▶ _What is needed_:
Report the lines of the material that carry the string "first".

──────── Records for this exercise

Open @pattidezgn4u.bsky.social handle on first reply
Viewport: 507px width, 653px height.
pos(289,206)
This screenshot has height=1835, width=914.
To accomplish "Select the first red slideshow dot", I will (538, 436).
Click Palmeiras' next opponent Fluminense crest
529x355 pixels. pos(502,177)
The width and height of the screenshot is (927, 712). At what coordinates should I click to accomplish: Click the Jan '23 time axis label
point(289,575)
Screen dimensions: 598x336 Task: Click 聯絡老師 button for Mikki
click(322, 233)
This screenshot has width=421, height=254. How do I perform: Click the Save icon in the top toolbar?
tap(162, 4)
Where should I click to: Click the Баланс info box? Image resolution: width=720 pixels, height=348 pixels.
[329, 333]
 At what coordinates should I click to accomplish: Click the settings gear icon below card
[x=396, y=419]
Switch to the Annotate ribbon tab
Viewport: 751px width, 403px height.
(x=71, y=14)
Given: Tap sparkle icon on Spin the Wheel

────────────────

▶ _Task result_:
Open @pattidezgn4u.bsky.social handle on first reply
To accomplish "Select the first red slideshow dot", I will (538, 436).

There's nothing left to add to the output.